- Interactive map of Buffalo Lakes
- Location: South Dakota, United States
- Coordinates: 45°37′03″N 97°17′07″W﻿ / ﻿45.6173725°N 97.2853772°W
- Type: Glacial lake
- Primary outflows: James River
- Basin countries: United States

= Buffalo Lakes =

Lake in the state of South Dakota, United States

Buffalo Lakes is a lake chain in South Dakota, in the United States. The buffalo lakes include the North Buffalo lake and the South Buffalo lake. The South Buffalo lake has five unnamed tributaries that flow to the North Buffalo lake. Buffalo Lakes takes its name from Buffalo Township.
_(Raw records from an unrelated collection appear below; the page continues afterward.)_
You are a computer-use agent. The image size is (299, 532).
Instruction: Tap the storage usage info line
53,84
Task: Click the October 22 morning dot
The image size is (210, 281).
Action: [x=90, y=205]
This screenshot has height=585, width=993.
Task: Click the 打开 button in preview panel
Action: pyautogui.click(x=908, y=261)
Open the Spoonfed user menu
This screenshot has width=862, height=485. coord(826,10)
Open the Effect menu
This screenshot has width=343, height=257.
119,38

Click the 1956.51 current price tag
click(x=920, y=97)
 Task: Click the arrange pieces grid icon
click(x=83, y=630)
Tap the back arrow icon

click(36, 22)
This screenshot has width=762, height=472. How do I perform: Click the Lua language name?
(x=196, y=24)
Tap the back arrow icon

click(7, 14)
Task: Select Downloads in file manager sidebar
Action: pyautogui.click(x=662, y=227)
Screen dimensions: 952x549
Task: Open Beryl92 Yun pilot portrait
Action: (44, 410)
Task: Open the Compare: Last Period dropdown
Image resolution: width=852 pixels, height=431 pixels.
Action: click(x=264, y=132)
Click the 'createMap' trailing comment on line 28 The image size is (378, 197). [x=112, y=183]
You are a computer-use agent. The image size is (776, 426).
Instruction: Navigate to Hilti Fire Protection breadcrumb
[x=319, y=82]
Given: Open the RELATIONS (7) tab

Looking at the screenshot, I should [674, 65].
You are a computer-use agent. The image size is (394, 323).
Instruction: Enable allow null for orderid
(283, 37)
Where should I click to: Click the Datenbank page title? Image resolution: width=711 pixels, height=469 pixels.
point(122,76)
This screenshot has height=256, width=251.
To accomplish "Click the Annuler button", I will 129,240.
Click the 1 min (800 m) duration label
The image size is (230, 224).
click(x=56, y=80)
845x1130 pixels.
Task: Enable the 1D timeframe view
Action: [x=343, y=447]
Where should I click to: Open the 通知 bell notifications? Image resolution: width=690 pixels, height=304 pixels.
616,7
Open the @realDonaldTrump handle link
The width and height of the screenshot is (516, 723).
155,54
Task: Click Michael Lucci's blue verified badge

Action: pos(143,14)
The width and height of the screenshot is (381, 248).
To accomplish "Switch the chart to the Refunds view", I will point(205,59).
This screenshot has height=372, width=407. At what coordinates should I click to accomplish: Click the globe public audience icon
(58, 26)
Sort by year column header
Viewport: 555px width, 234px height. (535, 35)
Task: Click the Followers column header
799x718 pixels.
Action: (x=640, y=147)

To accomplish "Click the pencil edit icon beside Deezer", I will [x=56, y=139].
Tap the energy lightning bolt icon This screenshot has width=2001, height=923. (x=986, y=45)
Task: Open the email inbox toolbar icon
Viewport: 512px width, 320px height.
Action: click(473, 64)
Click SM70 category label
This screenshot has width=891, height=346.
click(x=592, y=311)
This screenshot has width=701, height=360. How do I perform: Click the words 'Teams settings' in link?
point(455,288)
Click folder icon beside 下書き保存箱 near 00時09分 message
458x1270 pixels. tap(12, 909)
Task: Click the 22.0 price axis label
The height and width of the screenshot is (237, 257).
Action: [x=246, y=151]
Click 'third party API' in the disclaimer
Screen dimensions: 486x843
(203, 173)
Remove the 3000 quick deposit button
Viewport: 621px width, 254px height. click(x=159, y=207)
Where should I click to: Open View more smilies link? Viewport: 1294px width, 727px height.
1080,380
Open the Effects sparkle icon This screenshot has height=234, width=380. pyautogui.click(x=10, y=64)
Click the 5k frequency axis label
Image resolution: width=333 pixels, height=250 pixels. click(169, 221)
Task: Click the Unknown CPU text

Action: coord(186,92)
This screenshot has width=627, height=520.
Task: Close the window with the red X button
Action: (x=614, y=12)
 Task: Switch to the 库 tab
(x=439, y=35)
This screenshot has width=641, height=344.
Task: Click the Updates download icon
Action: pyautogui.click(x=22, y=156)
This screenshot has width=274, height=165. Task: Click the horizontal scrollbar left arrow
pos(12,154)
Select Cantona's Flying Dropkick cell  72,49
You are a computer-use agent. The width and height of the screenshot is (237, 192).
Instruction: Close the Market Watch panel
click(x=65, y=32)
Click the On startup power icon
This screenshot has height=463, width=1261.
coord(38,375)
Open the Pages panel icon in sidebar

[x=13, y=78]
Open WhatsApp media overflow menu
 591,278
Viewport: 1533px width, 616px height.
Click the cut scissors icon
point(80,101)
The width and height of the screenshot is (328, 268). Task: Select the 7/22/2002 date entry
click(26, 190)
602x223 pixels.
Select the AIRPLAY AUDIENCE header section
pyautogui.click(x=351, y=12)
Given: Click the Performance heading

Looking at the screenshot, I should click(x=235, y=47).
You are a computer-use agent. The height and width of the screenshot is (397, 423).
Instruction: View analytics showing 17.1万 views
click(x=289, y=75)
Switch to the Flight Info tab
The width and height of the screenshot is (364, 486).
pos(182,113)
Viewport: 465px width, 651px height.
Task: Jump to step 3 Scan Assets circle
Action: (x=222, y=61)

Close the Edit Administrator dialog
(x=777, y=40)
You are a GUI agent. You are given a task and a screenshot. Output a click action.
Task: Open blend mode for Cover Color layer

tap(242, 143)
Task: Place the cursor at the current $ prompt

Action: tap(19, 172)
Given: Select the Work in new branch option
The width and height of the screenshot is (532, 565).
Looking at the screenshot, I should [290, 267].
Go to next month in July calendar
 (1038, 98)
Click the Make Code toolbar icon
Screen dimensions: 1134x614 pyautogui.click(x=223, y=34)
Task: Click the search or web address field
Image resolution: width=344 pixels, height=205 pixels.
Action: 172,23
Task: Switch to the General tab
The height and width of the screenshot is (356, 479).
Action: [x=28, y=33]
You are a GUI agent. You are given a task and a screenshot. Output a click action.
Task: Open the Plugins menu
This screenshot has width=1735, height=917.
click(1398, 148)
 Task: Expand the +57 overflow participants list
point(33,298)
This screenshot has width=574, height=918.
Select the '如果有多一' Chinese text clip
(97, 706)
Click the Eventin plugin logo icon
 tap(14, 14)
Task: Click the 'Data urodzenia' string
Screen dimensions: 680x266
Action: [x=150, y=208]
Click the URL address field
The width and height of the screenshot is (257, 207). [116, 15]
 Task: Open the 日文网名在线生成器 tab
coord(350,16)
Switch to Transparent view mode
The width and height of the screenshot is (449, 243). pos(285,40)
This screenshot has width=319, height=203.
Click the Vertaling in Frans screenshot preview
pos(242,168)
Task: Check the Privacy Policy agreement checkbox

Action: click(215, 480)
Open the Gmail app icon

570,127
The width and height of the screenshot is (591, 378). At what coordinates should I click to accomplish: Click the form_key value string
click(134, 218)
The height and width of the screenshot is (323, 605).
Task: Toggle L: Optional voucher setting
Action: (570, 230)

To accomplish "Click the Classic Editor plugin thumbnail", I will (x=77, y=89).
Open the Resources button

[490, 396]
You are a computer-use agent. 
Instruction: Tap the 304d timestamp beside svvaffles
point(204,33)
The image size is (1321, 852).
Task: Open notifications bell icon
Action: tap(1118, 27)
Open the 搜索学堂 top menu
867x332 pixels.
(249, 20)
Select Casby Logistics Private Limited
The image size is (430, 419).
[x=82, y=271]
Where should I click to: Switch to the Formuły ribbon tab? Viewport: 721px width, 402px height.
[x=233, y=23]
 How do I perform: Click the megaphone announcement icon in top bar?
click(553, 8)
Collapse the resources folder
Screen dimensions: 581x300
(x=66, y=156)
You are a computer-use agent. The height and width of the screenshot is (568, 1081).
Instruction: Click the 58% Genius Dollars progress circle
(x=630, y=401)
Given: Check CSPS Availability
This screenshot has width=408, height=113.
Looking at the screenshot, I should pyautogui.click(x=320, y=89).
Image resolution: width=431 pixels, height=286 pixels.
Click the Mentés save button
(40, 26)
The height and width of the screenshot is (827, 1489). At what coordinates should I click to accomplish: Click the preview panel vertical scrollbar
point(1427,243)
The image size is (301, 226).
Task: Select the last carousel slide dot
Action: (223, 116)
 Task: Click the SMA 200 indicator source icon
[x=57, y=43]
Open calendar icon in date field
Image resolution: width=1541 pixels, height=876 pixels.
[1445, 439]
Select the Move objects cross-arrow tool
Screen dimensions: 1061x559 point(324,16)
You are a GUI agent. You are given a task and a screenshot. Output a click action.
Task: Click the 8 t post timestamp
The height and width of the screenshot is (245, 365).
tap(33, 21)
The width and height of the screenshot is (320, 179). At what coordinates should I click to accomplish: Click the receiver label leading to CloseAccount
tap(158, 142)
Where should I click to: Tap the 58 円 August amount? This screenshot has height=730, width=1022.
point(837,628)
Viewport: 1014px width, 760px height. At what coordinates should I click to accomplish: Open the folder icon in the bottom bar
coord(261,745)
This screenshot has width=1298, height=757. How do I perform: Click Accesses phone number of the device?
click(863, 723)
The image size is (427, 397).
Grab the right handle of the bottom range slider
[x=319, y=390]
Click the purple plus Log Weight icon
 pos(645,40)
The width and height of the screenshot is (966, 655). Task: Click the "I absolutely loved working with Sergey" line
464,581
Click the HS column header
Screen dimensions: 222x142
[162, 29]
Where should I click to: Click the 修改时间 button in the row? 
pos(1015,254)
The nearest city to this lake is Long hollow, South Dakota.

== South Buffalo lake ==
This is a lake with a max depth of 3.6576 meters (12 feet) and a surface area of 1780 acres. The shoreline is 27.8 miles.

== North Buffalo lake ==
This is similar to South Buffalo lake. It is 3.6576 meters deep at its maximum (12 feet) and a surface area of 1780 acres. The shoreline of this lake is 27.8 miles.

==Fishing==
South Buffalo Lake is mainly used for bluegill, northern pike, walleye and yellow perch fishery.